Dernière mise à jour : 22 févr.

Pourquoi certaines situations nous apaisent immédiatement, tandis que d’autres déclenchent stress, panique ou repli ? La théorie polyvagale propose une clé de lecture originale en plaçant le nerf vague au cœur de la régulation émotionnelle. Elle décrit comment notre système nerveux oscille entre sécurité, mobilisation et figement, notamment sous l’effet du stress ou du traumatisme. Cette approche, largement utilisée en psychothérapie, éclaire les liens entre corps, émotions et relations sociales. Méditation, respiration, pratiques corporelles : elle inspire de nombreux outils concrets pour retrouver un sentiment de sécurité intérieure. Mais que dit réellement la science ? Et quelles sont les limites de ce modèle ? Cet article vous invite à explorer une théorie aussi influente que controversée.

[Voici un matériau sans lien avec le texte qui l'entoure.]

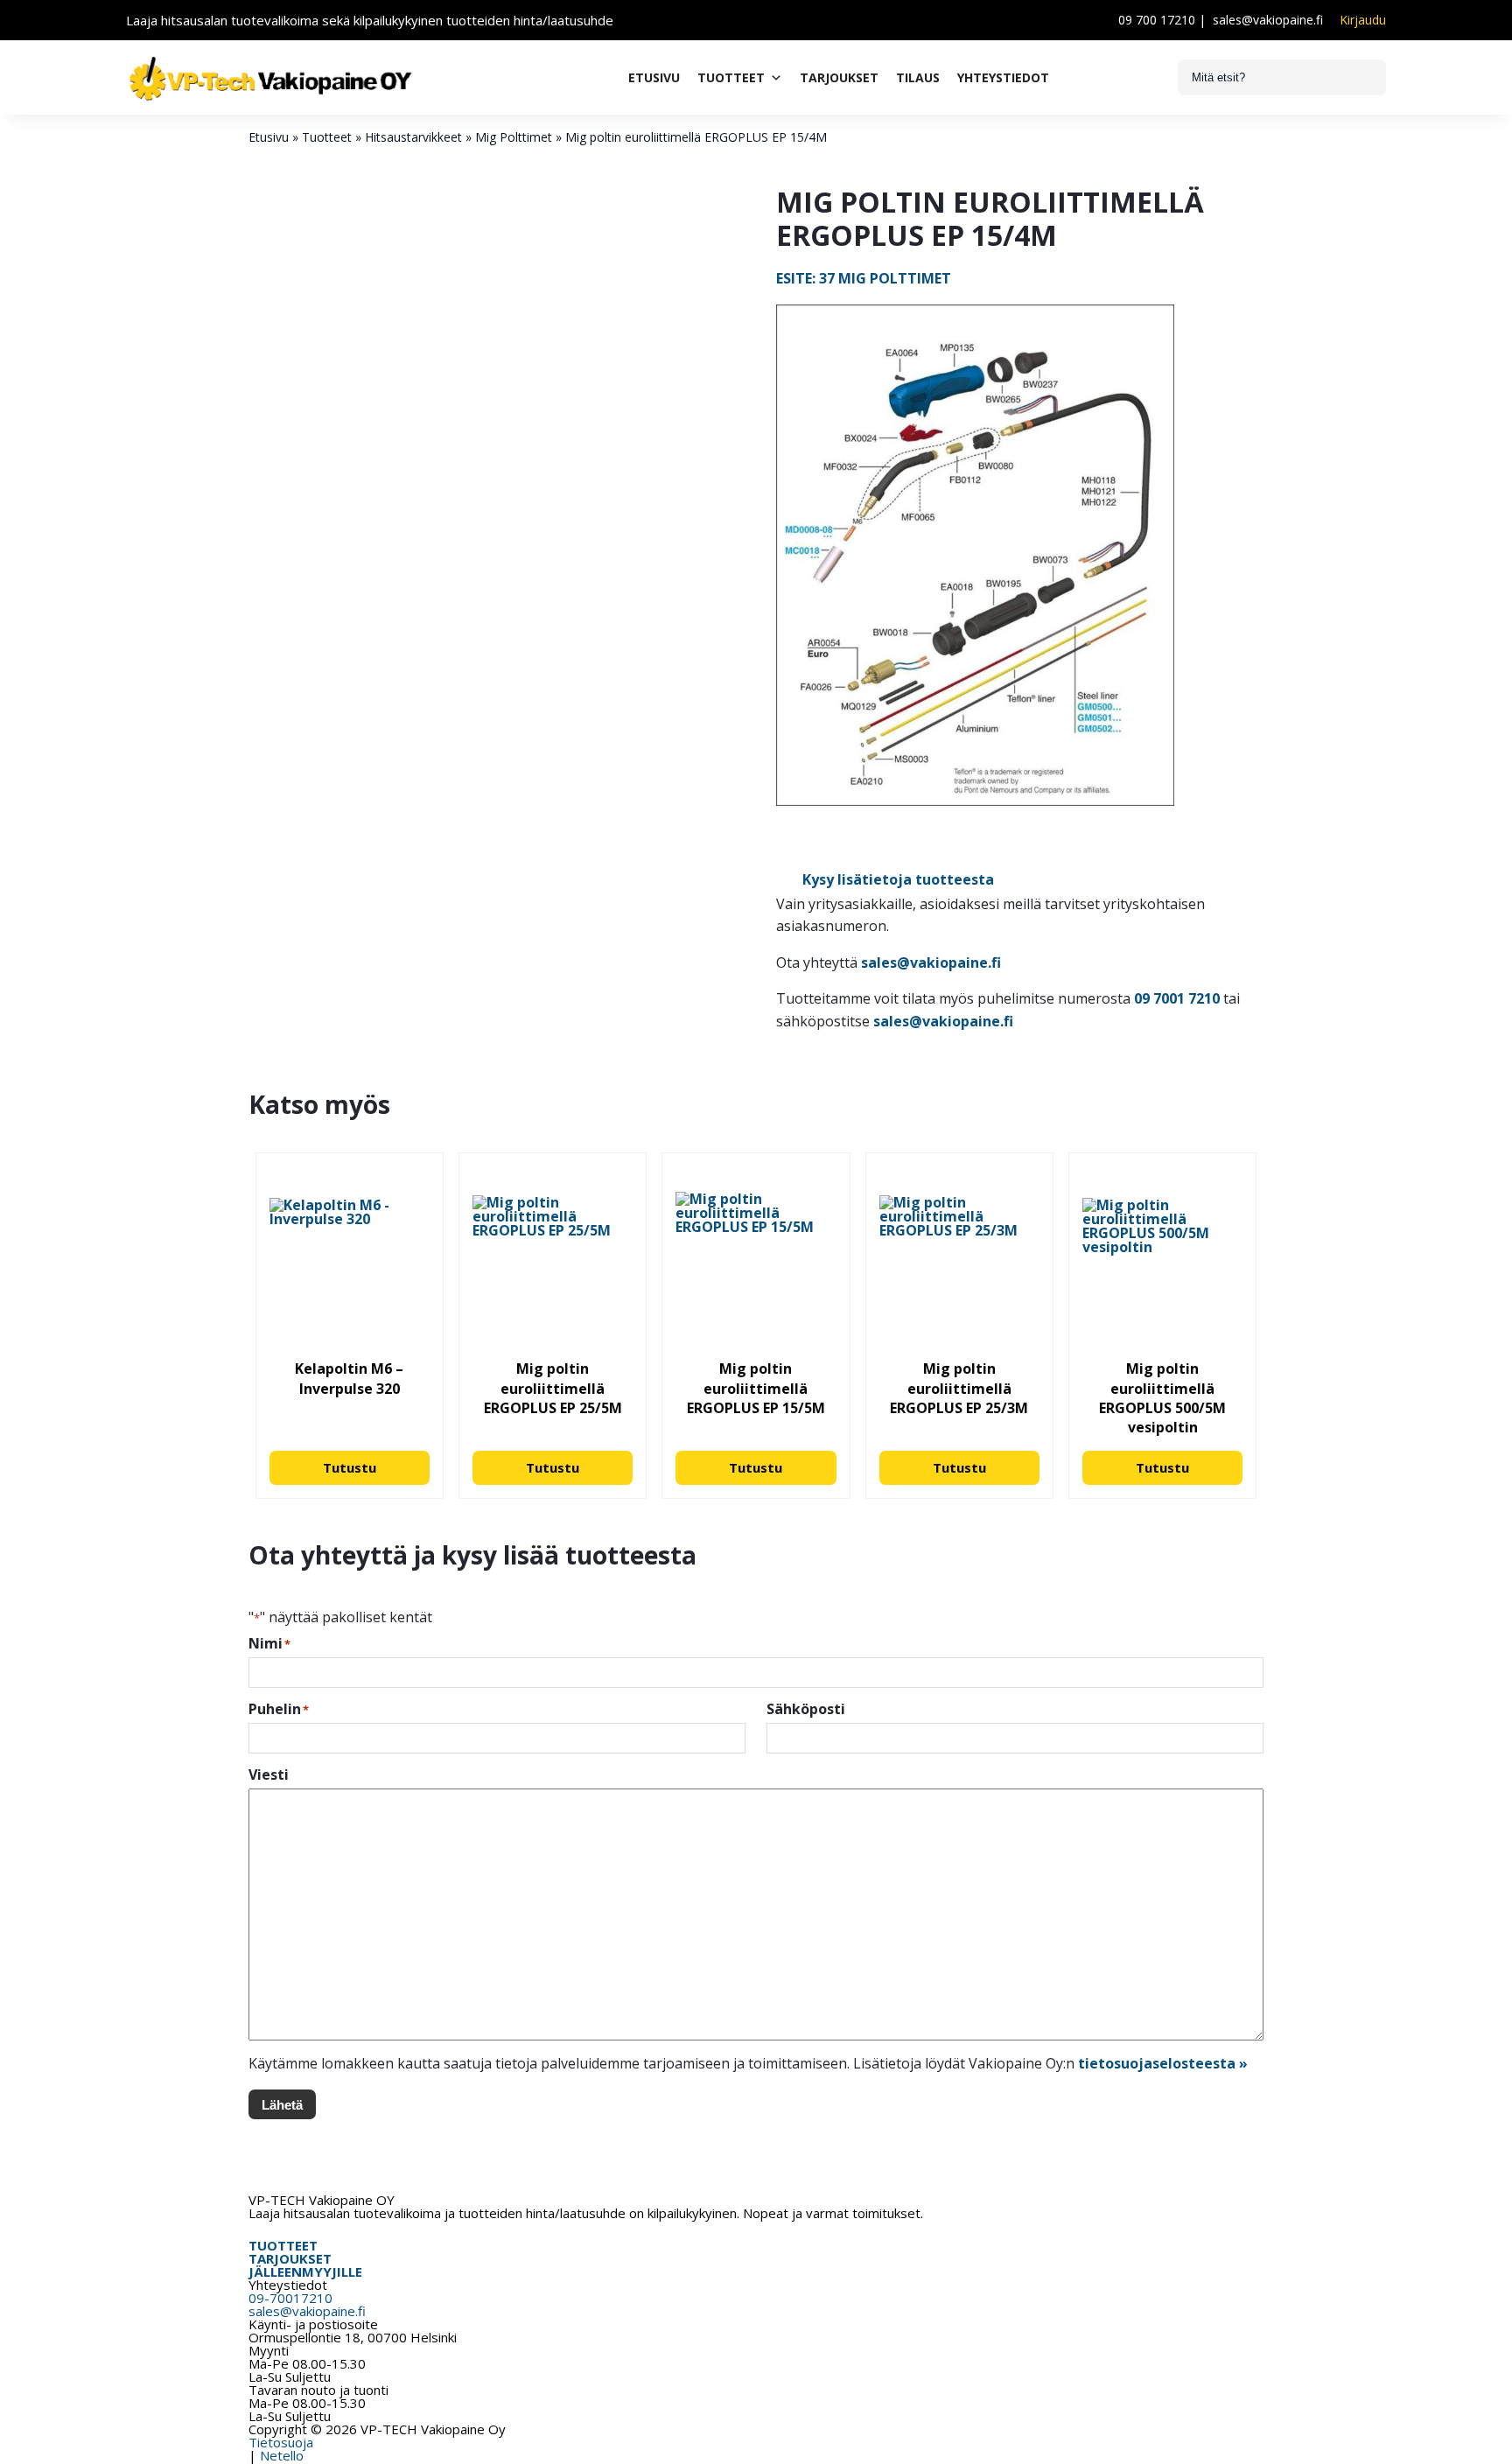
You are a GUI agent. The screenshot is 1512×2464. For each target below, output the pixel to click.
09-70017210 (290, 2297)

Anatomie du Nerf Vague (reférence)
Anatomie du Nerf Vague (reférence)

Comme son nom l’indique, la théorie polyvagale est centrée sur le nerf vague, un nerf majeur du système nerveux autonome. Il s’étend du tronc cérébral vers de nombreux organes internes, notamment le cœur, les poumons et le système digestif. Sur le plan neuroanatomique, le nerf vague est constitué majoritairement de fibres afférentes (environ 80 %), qui transmettent des informations du corps vers le cerveau, et d’une proportion plus faible de fibres efférentes (environ 20 %), qui véhiculent les commandes du cerveau vers les organes. Cette prédominance des fibres afférentes souligne le rôle central des signaux corporels dans la modulation de l’activité cérébrale, des états émotionnels et des réponses au stress.



En effet, le nerf vague joue un rôle central dans le système nerveux parasympathique, responsable des fonctions de repos, de récupération et de digestion. Il contribue notamment à :

  • ralentir la fréquence cardiaque,

  • diminuer la respiration,

  • favoriser la digestion,

  • soutenir le retour au calme après un stress.


À ce titre, le nerf vague est considéré comme un élément clé de la régulation émotionnelle, de la résilience et du sentiment de sécurité intérieure. Comprendre son fonctionnement constitue donc un levier important en psychothérapie et en psychoéducation.


Schéma représentant les 3 étages (modes) du système nerveux autonomes.
Schéma représentant les 3 étages (modes) du système nerveux autonomes.

La théorie polyvagale : principes généraux


La théorie polyvagale a été développée dans les années 1990 par Stephen Porges. Elle vise à expliquer comment le système nerveux autonome (SNA) régule les émotions, le comportement social et les réponses au stress.


Cette approche a été largement adoptée dans le champ de la santé mentale, notamment pour l’accompagnement des traumatismes psychiques. Toutefois, depuis plusieurs années, elle fait également l’objet de critiques scientifiques, en particulier concernant certaines de ses bases neurophysiologiques.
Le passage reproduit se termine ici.